*Problem to work on*: Among the entries, find the lines with the string "bell" and report them.

*Materials provided*:
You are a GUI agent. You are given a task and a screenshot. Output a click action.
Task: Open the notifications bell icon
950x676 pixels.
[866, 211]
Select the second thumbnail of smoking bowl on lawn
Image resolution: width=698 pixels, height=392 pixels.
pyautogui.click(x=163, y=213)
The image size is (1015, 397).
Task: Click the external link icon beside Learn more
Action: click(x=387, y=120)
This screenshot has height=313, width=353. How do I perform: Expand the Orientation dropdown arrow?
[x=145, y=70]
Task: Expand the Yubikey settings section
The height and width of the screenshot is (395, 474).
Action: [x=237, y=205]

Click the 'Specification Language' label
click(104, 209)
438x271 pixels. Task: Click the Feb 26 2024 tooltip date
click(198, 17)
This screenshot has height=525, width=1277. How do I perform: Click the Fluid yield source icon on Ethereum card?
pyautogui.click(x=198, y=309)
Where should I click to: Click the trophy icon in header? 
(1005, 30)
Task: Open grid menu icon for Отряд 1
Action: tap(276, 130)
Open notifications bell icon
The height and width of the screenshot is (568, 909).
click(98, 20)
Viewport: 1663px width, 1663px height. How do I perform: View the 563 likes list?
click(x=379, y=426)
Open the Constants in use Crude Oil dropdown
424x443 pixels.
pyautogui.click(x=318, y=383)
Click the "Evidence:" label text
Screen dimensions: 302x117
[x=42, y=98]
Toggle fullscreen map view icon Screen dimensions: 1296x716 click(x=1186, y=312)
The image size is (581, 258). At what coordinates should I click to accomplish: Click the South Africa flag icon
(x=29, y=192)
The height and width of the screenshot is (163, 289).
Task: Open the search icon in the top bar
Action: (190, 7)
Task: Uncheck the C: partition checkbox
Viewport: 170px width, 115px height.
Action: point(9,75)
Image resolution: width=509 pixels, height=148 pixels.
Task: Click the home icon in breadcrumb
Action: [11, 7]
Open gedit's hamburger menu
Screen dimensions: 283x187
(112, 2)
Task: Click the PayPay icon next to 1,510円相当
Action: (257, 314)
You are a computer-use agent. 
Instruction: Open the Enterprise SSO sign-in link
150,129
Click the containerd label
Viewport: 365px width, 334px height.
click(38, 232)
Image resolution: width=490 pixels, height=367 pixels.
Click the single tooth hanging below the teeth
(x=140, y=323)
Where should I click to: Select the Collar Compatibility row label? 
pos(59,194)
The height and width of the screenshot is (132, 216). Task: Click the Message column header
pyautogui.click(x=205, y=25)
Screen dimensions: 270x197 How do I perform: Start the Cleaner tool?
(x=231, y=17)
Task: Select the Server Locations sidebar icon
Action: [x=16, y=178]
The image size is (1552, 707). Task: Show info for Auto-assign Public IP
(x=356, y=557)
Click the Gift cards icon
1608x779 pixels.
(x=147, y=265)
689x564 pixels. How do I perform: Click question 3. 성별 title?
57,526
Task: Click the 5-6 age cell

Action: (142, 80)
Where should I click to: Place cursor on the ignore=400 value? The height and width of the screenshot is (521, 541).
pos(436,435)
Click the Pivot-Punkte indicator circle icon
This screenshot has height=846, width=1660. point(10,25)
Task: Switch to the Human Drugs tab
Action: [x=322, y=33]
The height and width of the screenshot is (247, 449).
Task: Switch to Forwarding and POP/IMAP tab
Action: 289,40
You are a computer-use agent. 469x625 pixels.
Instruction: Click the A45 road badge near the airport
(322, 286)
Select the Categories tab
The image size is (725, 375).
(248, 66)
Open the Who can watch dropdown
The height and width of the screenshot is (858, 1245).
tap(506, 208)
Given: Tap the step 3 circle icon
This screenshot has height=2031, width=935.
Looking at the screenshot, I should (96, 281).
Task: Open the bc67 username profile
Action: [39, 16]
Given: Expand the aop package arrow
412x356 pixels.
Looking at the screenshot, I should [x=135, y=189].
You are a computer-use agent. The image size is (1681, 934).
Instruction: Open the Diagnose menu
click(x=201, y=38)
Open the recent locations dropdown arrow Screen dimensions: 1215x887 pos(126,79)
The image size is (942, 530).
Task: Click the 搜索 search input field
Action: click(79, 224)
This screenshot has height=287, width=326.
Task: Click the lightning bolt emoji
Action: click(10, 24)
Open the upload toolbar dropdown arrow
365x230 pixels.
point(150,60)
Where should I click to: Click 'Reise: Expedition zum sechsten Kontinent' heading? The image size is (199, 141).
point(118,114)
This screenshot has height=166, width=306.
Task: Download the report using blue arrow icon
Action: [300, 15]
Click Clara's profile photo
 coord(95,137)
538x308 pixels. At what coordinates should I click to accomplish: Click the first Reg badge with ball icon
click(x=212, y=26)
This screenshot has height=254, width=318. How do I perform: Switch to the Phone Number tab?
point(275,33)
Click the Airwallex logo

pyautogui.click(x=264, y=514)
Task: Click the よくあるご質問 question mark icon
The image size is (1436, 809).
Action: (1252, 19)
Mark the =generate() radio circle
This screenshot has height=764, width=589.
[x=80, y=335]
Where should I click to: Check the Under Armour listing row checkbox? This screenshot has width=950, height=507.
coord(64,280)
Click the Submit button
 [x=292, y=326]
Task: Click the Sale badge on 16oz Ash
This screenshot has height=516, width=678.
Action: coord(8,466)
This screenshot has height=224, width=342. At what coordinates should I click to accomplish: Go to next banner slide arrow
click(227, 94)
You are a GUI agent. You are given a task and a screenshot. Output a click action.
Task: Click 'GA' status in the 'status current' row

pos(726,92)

*Written reply*:
Task: Open the notifications bell icon
Open notifications bell icon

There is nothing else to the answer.